Momentum is best ‘felt’ or demonstrated by thinking about pushing a light grocery cart and then trying to stop, versus pushing a several hundred pound cart and trying to stop. The heavier object has more momentum and is therefore harder to control.

Handling is all about controlling weight. Sway bars help control weight transfer, springs help control weight transfer, shocks control weight and help absorb shock.

Unfortunately, I don’t have the space to go much deeper here. However, hopefully you’re starting to understand at least at the most basic level why wheel weight is important.

The bottom line is, the lighter your wheels (preferably with the majority of their weight focused at the center of the wheel), the easier your suspension can keep the tires planted firmly on the ground.

Lighter wheels also allow more torque to be available to push the car down the road. Turning a wheel requires TORQUE, so in smaller engines, lighter wheels really do make a difference.
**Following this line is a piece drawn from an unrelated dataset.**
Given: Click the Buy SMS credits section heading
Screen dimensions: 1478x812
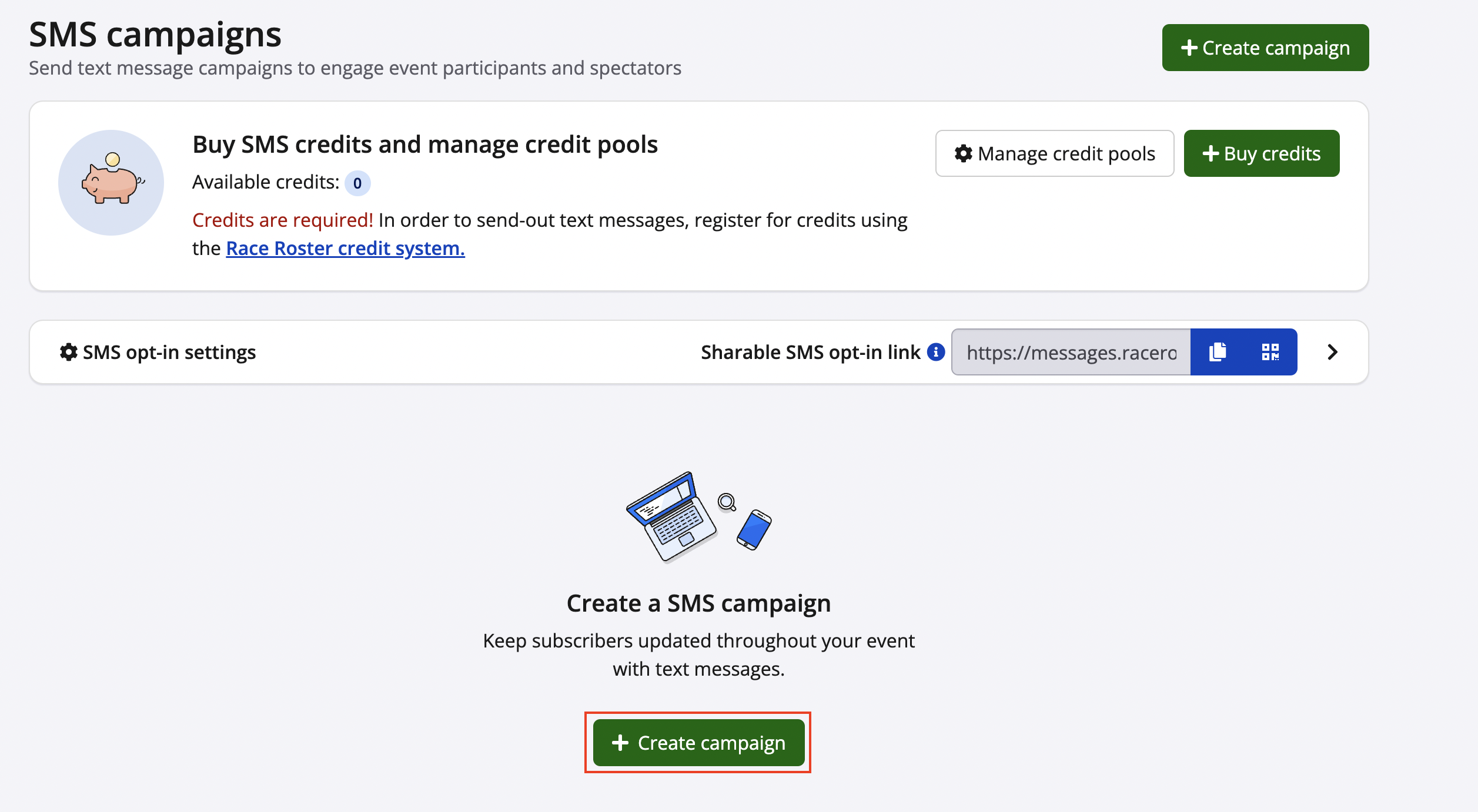Looking at the screenshot, I should pos(424,145).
There are two other side effects of lighter wheels that I don’t have time to talk about much here: better gas mileage (in the city only, no effect on highway mileage), better ride quality. The first comes from there being less weight to spin up every time you run through the gears. We’re not talking about huge MPG gains here, but I’ve seen 1-2mpg in the city before on certain vehicles. The other comes from the suspensions ability to respond to road imperfections better, and, the wheels’ weight is less significant so it upsets the chassis less when it moves around. It’s kind of like having a big sack of cement in the trunk versus your laptop – one actually makes the car feel different, the other does not.

Finally, lighter wheels can be stopped faster. In the real world, you may see a slight decrease in stopping distance (as-in, slight), and a slight decrease in the amount of heat you see at the brake rotor due to less energy being absorbed thanks to your lighter wheels.

In closing, whenever choosing parts for the unsprung portion of your car, always try to minimize weight whenever possible. There are some times when an increase in unsprung weight can be warranted, but as a general rule – the lighter, the better.
 
Yes they do
But good luck getting new ones
The coustom wheel shop seems to have given up on mark viii wheels.